#### [Do this]
Reproduce verbatim the lines of the data below, starting at the line that contains "The image size is (928, 335)." and ending at the line that contains "click(412, 136)", with both of those lines included.

#### [Task inputs]
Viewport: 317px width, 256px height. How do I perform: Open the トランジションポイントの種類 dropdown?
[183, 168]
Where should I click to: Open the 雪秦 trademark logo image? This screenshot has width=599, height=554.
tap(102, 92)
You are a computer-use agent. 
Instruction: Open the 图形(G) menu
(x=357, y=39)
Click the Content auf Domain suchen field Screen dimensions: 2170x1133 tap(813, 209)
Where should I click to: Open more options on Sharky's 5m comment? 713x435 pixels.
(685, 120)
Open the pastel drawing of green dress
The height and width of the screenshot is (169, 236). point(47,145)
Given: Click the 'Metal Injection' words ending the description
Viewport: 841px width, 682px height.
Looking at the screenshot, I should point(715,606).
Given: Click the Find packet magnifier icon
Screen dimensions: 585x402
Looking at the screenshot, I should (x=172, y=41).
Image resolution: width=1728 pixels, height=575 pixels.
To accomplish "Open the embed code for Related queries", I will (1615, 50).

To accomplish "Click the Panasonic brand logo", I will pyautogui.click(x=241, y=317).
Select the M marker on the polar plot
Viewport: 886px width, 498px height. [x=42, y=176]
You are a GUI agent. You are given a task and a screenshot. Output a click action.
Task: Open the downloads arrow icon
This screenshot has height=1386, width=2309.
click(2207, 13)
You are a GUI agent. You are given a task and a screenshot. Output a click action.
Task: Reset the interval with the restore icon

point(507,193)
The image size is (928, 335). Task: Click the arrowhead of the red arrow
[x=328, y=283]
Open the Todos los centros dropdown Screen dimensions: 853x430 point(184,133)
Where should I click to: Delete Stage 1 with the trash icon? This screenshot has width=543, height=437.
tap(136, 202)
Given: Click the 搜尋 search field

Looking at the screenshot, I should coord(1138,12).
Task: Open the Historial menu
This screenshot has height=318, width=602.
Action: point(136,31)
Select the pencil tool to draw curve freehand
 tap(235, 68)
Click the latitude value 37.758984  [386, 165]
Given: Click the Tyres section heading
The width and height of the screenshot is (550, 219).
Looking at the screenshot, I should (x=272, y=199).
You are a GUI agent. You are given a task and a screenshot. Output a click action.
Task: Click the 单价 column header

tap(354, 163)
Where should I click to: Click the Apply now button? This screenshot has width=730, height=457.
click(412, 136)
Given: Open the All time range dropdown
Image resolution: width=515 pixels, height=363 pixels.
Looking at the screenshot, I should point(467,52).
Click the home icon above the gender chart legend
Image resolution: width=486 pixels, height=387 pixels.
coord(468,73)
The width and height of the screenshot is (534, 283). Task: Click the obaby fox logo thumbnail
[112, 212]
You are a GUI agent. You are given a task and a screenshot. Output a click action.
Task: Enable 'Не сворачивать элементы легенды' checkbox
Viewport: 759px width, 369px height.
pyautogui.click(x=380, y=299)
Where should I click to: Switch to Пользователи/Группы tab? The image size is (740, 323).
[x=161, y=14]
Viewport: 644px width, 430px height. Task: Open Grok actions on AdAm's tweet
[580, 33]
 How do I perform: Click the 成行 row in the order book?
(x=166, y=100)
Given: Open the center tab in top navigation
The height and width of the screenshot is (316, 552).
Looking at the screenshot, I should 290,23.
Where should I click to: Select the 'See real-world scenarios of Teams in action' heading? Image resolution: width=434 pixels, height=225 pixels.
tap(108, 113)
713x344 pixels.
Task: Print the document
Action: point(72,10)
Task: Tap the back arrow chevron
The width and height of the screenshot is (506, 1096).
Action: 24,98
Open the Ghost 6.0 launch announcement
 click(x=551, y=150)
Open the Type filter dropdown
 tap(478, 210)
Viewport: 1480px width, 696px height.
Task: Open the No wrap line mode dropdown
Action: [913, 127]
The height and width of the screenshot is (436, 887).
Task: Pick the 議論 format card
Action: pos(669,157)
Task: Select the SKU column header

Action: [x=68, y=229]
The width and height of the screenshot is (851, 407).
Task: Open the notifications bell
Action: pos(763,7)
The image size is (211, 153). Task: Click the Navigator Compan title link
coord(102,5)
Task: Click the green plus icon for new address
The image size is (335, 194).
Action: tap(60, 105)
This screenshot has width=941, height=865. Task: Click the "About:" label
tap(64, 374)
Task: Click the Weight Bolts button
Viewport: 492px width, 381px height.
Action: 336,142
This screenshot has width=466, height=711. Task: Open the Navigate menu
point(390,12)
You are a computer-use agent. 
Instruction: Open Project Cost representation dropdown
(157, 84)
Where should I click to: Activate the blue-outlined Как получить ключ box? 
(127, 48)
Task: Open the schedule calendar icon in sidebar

#### [Answer to the problem]
The image size is (928, 335). Task: Click the arrowhead of the red arrow
[x=328, y=283]
Open the Todos los centros dropdown Screen dimensions: 853x430 point(184,133)
Where should I click to: Delete Stage 1 with the trash icon? This screenshot has width=543, height=437.
tap(136, 202)
Given: Click the 搜尋 search field

Looking at the screenshot, I should coord(1138,12).
Task: Open the Historial menu
This screenshot has height=318, width=602.
Action: point(136,31)
Select the pencil tool to draw curve freehand
 tap(235, 68)
Click the latitude value 37.758984  [386, 165]
Given: Click the Tyres section heading
The width and height of the screenshot is (550, 219).
Looking at the screenshot, I should (x=272, y=199).
You are a GUI agent. You are given a task and a screenshot. Output a click action.
Task: Click the 单价 column header

tap(354, 163)
Where should I click to: Click the Apply now button? This screenshot has width=730, height=457.
click(412, 136)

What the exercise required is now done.